Menteri Perdagangan Zulkifli Hasan menegaskan bahwa pihaknya akan melakukan inspeksi mendadak (sidak) ke berbagai SPBE dan Stasiun Pengisian dan Pengangkutan Bulk Elpiji (SPPBE) di seluruh Indonesia selama enam bulan ke depan.
“Ini masalah yang sangat penting, karena ini menyangkut hajat hidup orang banyak. Puluhan mungkin ratusan juta orang yang menggunakan elpiji 3 kilogram. Oleh karena itu, kami sejak kemarin mulai dari Jakarta dulu dan nanti setiap provinsi akan kami cek. Sekitar enam bulan ini kita akan cek,” tutur Zulkifli saat melakukan sidak ke SPPBE milik PT Satria Mandala Sakti di Jakarta Utara, Senin (27/5/2024).

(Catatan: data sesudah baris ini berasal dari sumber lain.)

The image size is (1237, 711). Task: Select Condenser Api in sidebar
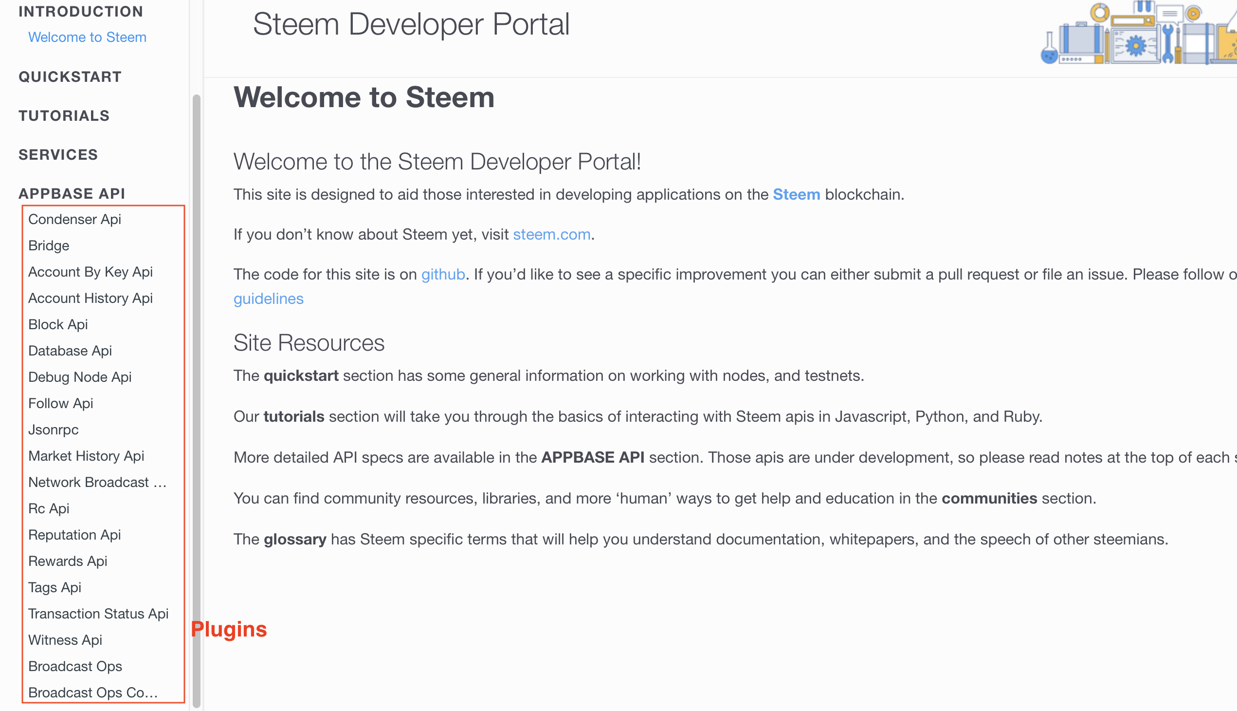75,220
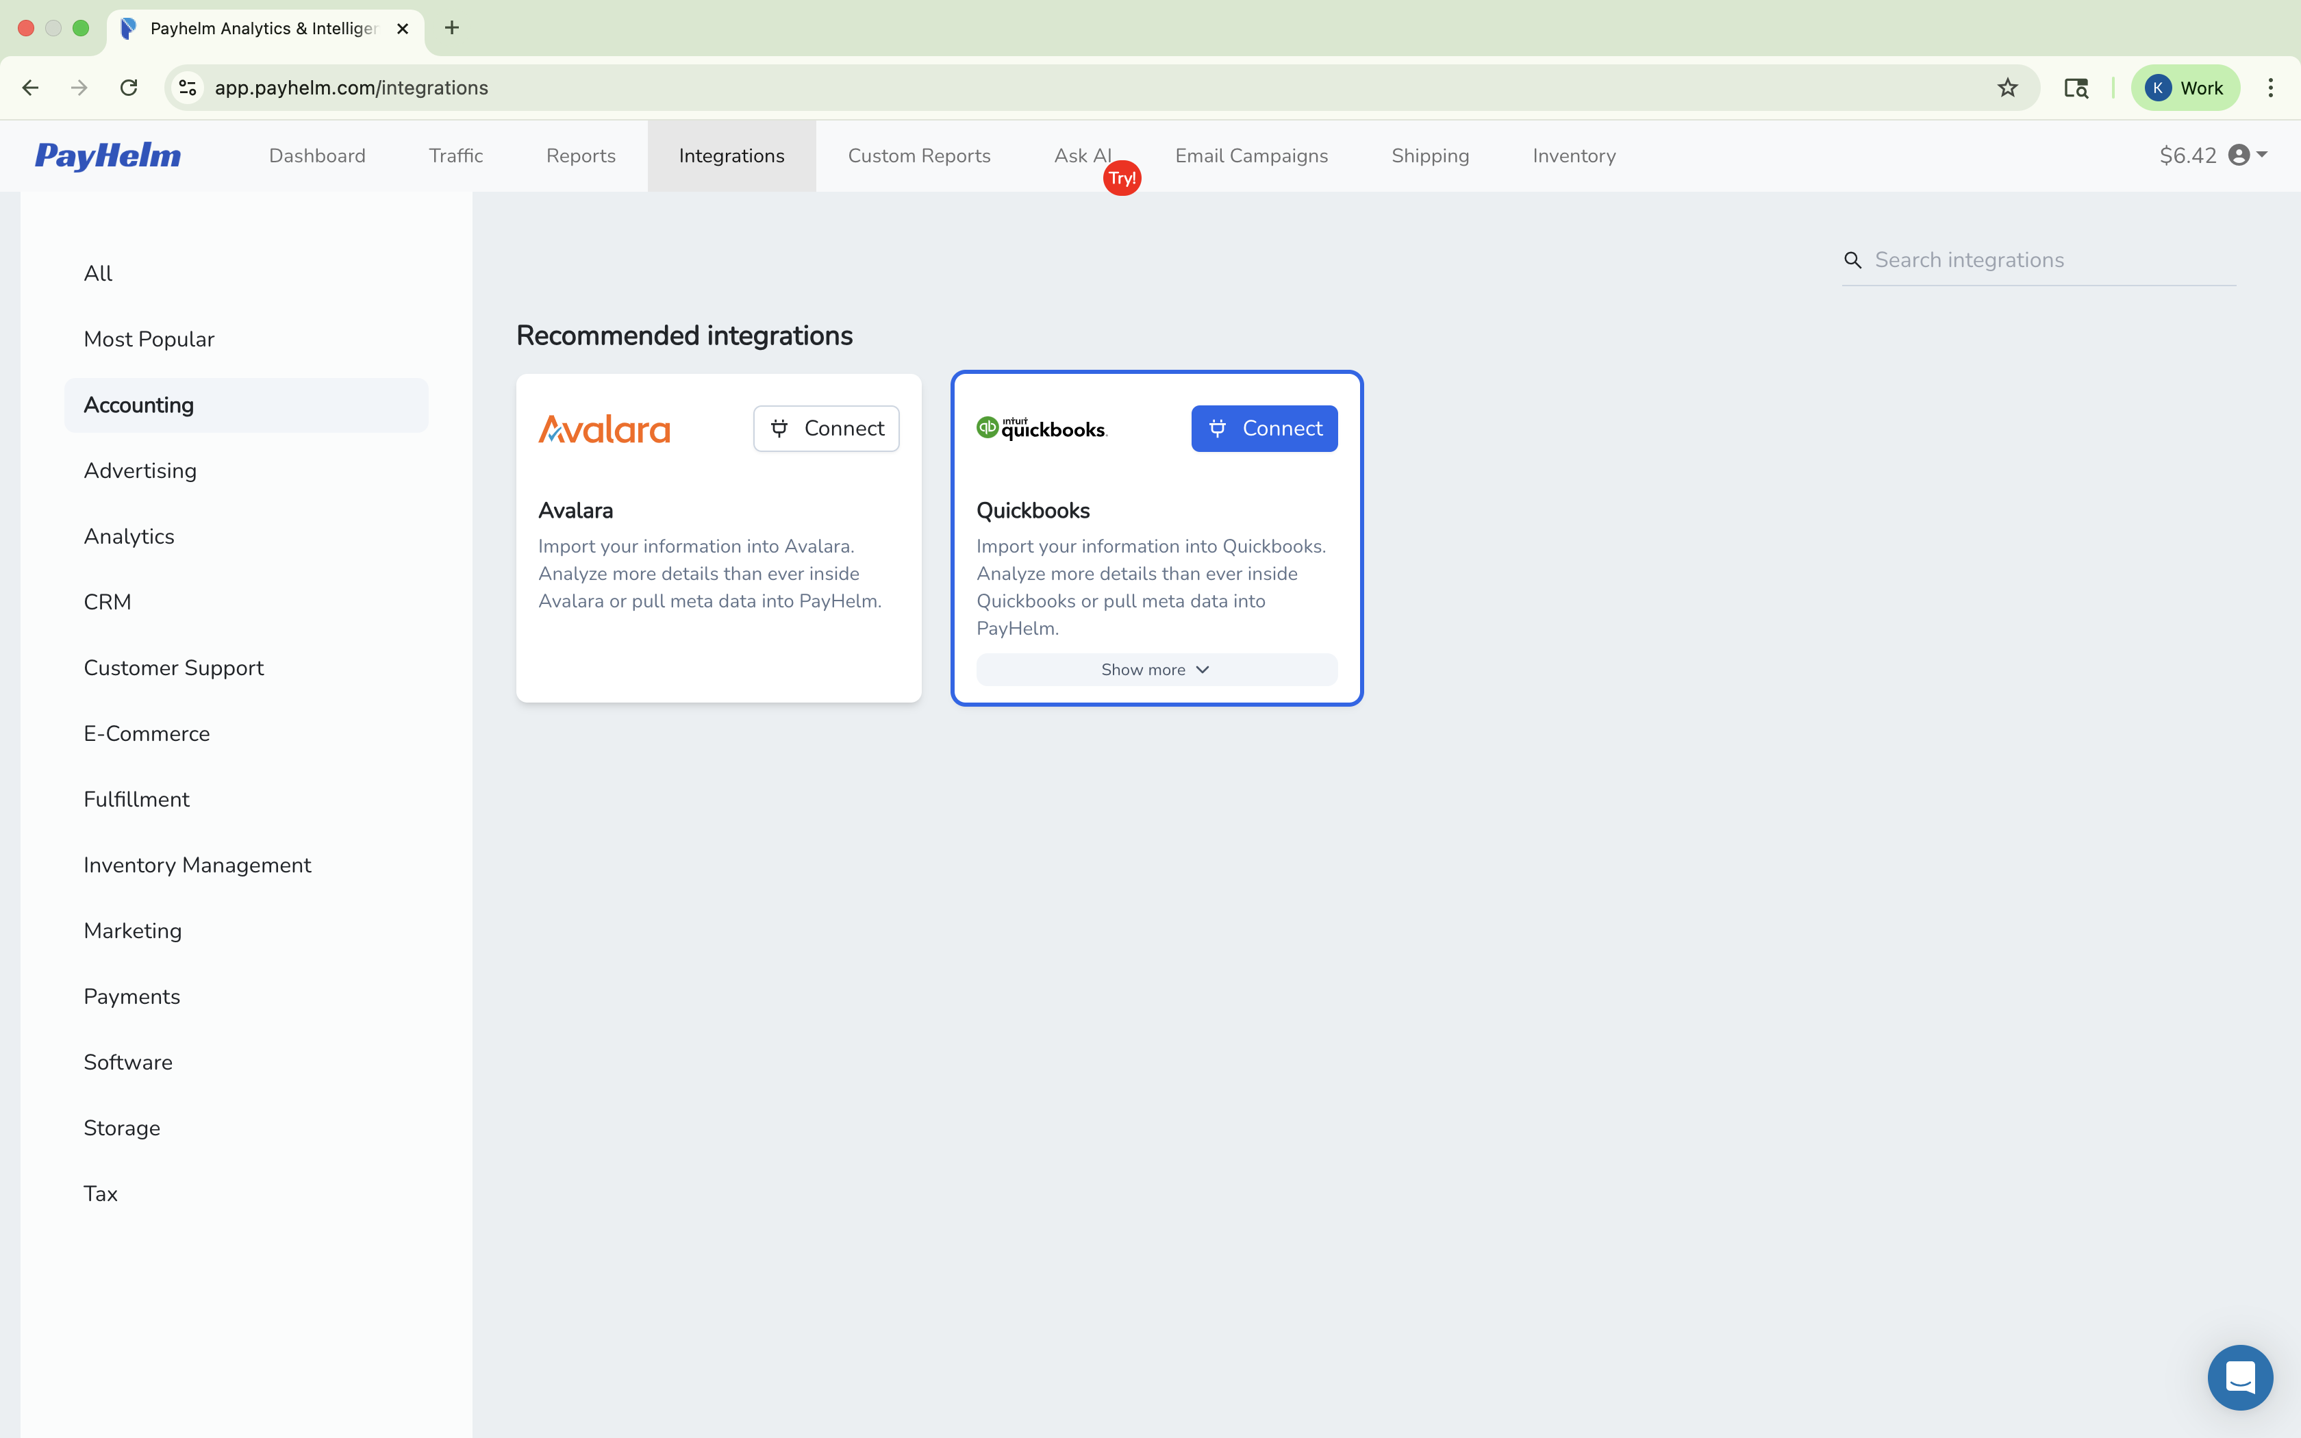Open the browser customization options in address bar
Image resolution: width=2301 pixels, height=1438 pixels.
click(x=186, y=87)
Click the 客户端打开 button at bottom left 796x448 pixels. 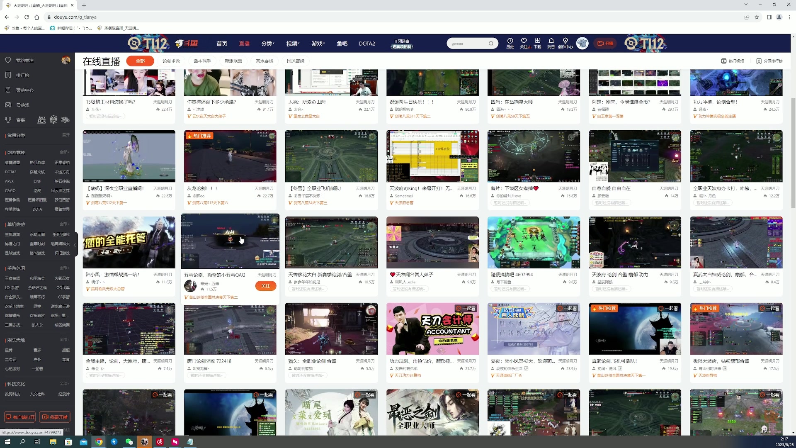[x=19, y=417]
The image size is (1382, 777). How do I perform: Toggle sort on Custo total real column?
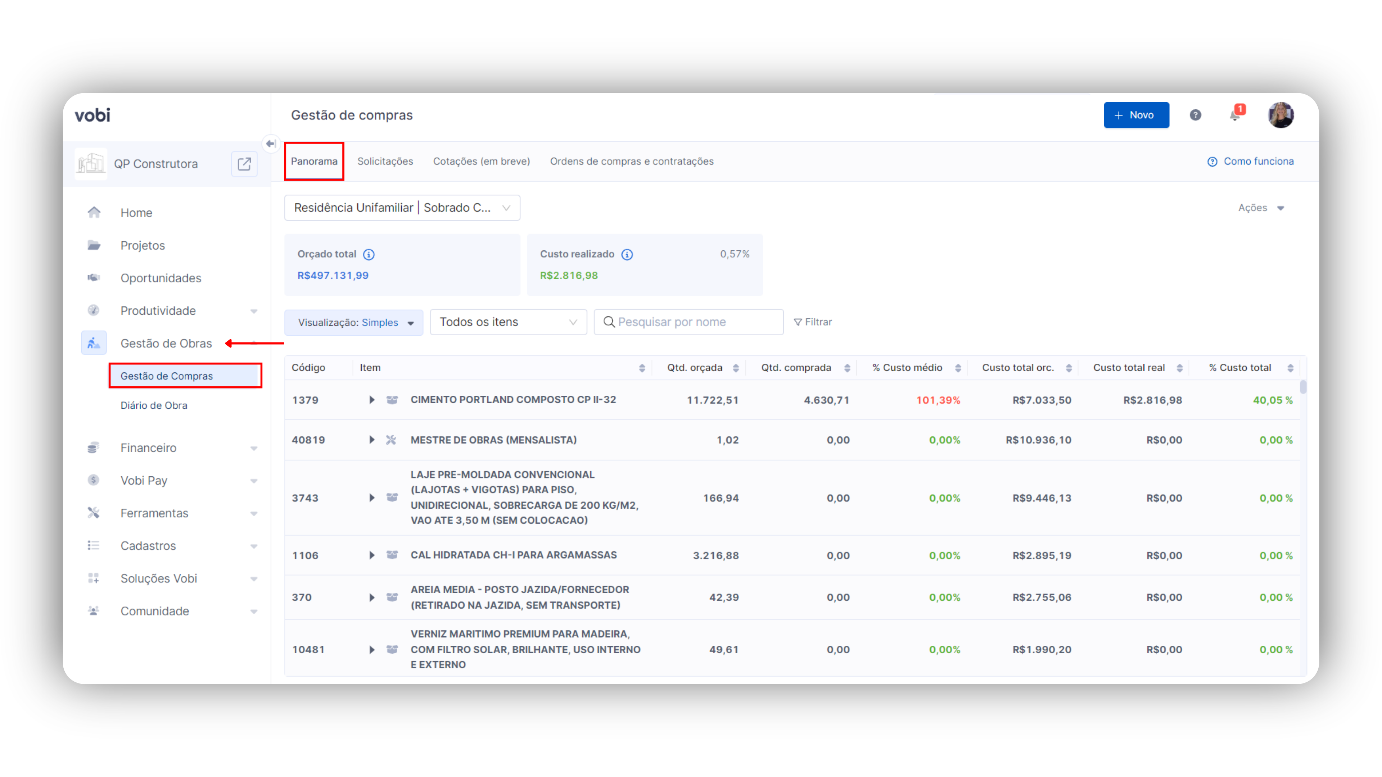tap(1180, 368)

Dalam upayanya untuk memastikan tidak ada kecurangan, Kementerian Perdagangan akan mengeluarkan Surat Peringatan (SP) kepada SPBE maupun SPPBE yang terbukti mengurangi isi elpiji. Jika kecurangan tersebut masih berlanjut, Kemendag siap mencabut izin usaha pengisian gas elpiji dan menyerahkan kasus tersebut kepada pihak kepolisian jika ditemukan indikasi tindak pidana.
“Kalau ada unsur pidana kita akan laporkan ke polisi, karena ini menyangkut hal yang sangat penting, masyarakat kecil,” terangnya.
Mendag juga mengharapkan agar Pertamina Patra Niaga ikut memperketat pengawasan terhadap SPBE dan SPPBE yang ada di seluruh Indonesia. Zulkifli menyatakan bahwa pengawasan seharusnya juga dilakukan oleh para bupati, mengingat kewenangan telah diberikan kepada mereka.
“Kita berharap Pertamina terus melakukan pengawasan dan para bupati, karena sebetulnya kewenangannya diberikan kepada Bupati. Oleh karena itu kita akan mengecek hampir seluruh Indonesia kita cek, di mana setiap stasiun pengisian bahan bakar gas di seluruh Indonesia ada lebih kurang ada 700 sampai 800 SPBE,” jelasnya.
Upaya ini diharapkan dapat meningkatkan transparansi dan kepercayaan masyarakat terhadap layanan pengisian gas elpiji, serta memastikan bahwa hak-hak konsumen terlindungi dengan baik. Inspeksi ini menjadi langkah awal yang penting dalam menjaga kestabilan dan keadilan distribusi elpiji di Indonesia.